Make Lifestyle Changes
Make lifestyle changes. Often, positive lifestyle changes are the first defense in treating plaque of the abdominal aorta, or atherosclerosis, according to the Mayo Clinic and the American Heart Association (AHA). Lifestyle changes can reduce risk factors and prevent further plaque development.
Eat a heart healthy diet. Lower your harmful cholesterol levels (low-density lipoproteins or LDL). One way to do this is to start eating a variety of fruits, vegetables and whole grains. Eat low-fat protein, such as fish, instead of red meat. Forget foods high in saturated fats, such as deep fried and fast foods. Choose healthy oils of the monounsaturated and/or polyunsaturated varieties. Cook using steaming, poaching, grilling or baking as your preferred methods. Foods containing trans fats are notable for increasing harmful cholesterol and causing plaque development. The Mayo Clinic recommends avoiding all foods with trans fats.
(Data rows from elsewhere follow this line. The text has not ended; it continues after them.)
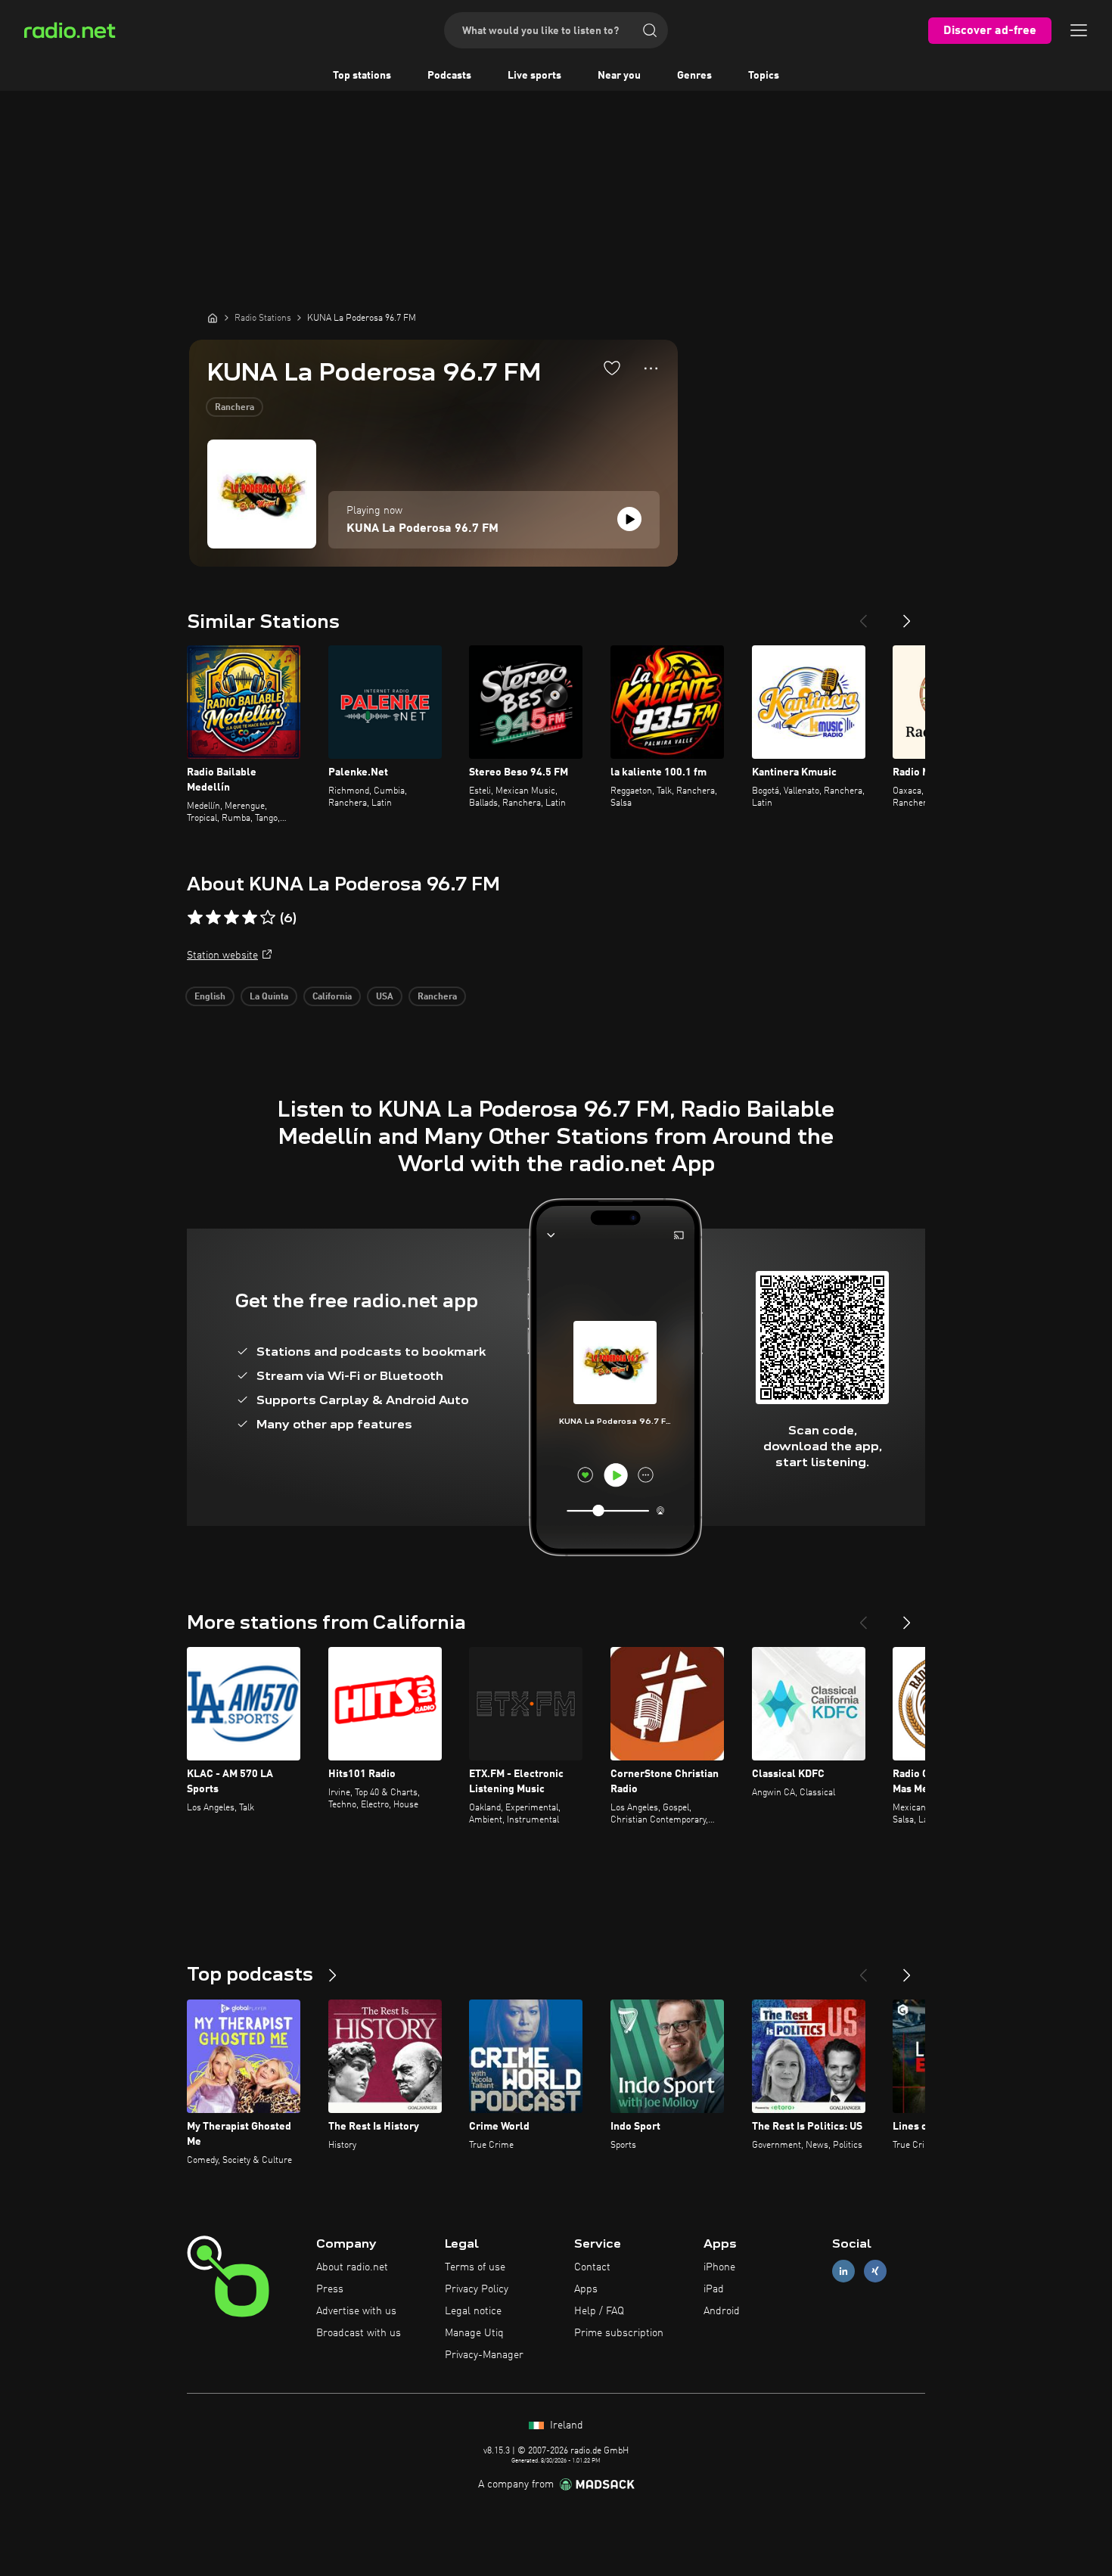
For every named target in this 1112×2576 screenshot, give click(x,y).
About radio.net (352, 2267)
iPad (714, 2289)
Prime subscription (618, 2333)
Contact (592, 2267)
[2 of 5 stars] (213, 918)
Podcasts (449, 75)
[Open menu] (1079, 30)
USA (384, 997)
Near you (619, 75)
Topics (763, 75)
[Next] (907, 615)
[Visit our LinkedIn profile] (843, 2271)
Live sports (534, 75)
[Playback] (629, 519)
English (209, 997)
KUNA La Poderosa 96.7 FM (422, 529)
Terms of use (475, 2267)
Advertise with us (356, 2311)
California (332, 997)
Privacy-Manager (484, 2355)
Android (722, 2311)
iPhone (719, 2267)
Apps (586, 2289)
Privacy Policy (476, 2289)
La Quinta (269, 997)
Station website (222, 955)
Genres (694, 75)
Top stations (362, 75)
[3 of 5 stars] (231, 918)
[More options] (651, 368)
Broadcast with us (358, 2333)
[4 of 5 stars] (250, 918)
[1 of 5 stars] (195, 918)
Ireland (565, 2425)
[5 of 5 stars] (268, 918)
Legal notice (473, 2311)
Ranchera (234, 407)
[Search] (650, 30)
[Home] (213, 318)
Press (329, 2289)
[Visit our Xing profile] (875, 2271)
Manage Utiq (474, 2333)
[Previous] (863, 615)
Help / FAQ (599, 2311)
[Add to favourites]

Exercise more. AHA recommends 30 minutes of moderately brisk physical activity at least five times per week. Examples of moderately brisk exercise include walking, bicycling, lawn mowing, rowing, dancing, and gardening. This is the level needed to receive cardiovascular benefits, such as reduced plaque formation.
Reduce other risks. Stop smoking since tobacco use increases the severity of both cancer and diabetes. Lower your blood pressure through meditating and deep breathing. Meditate by finding a quiet place and clearing your mind of all thoughts. Concentrate on only your breathing. Count your breaths.
Lose weight, if needed. Limit alcohol consumption. Manage diabetes and blood sugar levels through healthy eating, exercising, using portion control, maintaining a healthy weight and regulating your insulin levels.
Take prescribed medications. Various medications are prescribed to help treat plaque of your abdominal aorta. The medication depends upon your individual situation.
As might be expected, cholesterol lowering medications, such as statins and fibrates, can help lower harmful cholesterol levels, which are known to lead to plaque formation. Actively pursue lowering your LDL, which can slow, prevent or reverse plaque buildup in your abdominal aorta artery (as well as other arteries), according to AHA.
Regarding blood pressure medications, you may be prescribed calcium channel blockers, beta blockers or ACE (angiotensin-converting enzyme) inhibitors to help slow the progression of abdominal aorta plaque development, according to the Mayo Clinic.
When taking anti-coagulant medications, these blood thinners, or anti-coagulants, such as heparin or Coumadin (warfarin) may help prevent clots from forming.
For the anti-platelet drug class, aspirin may be recommended as a way to treat the plaque of your abdominal aorta due to its anti-platelet components, which prevent plaque formation.
Depending upon the severity of the plaque of your abdominal aorta, different surgical options may be recommended.
The abdominal aortic surgery involves inserting a catheter (long, thin tube) into the narrow part of your abdominal aorta. The balloon is inflated, which results in the plaque being compressed against your artery walls. The artery is kept open by keeping the tube in the artery.
Endovascular aneurysm repair (EVAR). This surgery involves making an incision in your groin area and inserting a stent-graft via your femoral artery. The aneurysm is repaired or removed.